▶ Given request: Retype the data below line for line, without changing anything, and omit the pictures from your copy.

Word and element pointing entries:
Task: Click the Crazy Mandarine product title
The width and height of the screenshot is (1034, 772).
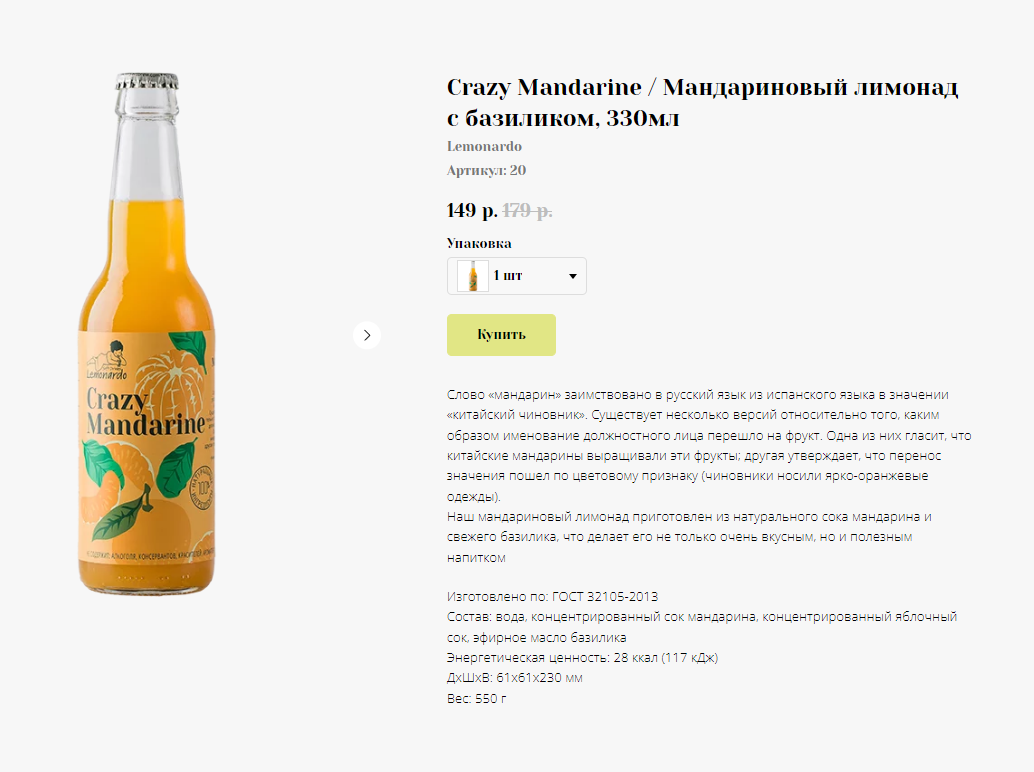Action: (702, 102)
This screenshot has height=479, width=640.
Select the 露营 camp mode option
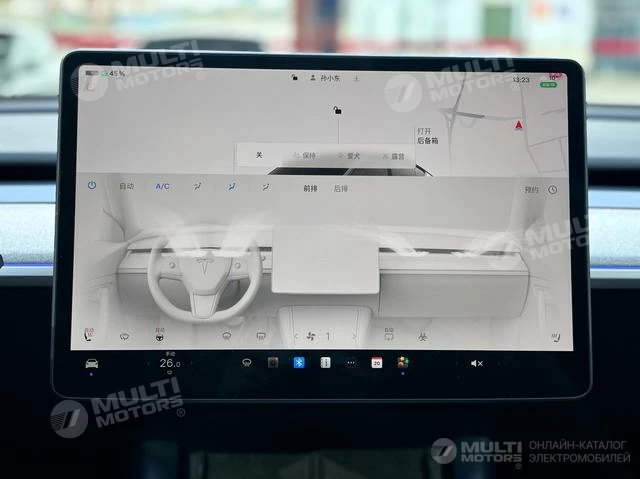395,157
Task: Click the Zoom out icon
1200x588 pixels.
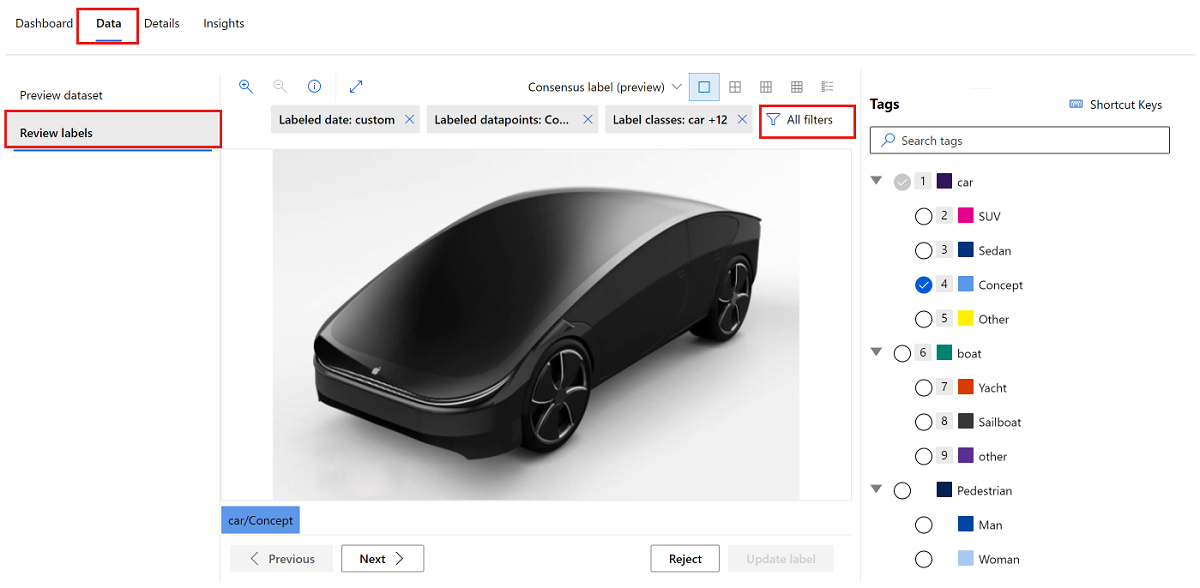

▶ Solution to this task:
Task: Click the Crazy Mandarine product title
The width and height of the screenshot is (1034, 772).
Action: (702, 102)
This screenshot has height=479, width=640.
Select the 露营 camp mode option
395,157
Task: Click the Zoom out icon
1200x588 pixels.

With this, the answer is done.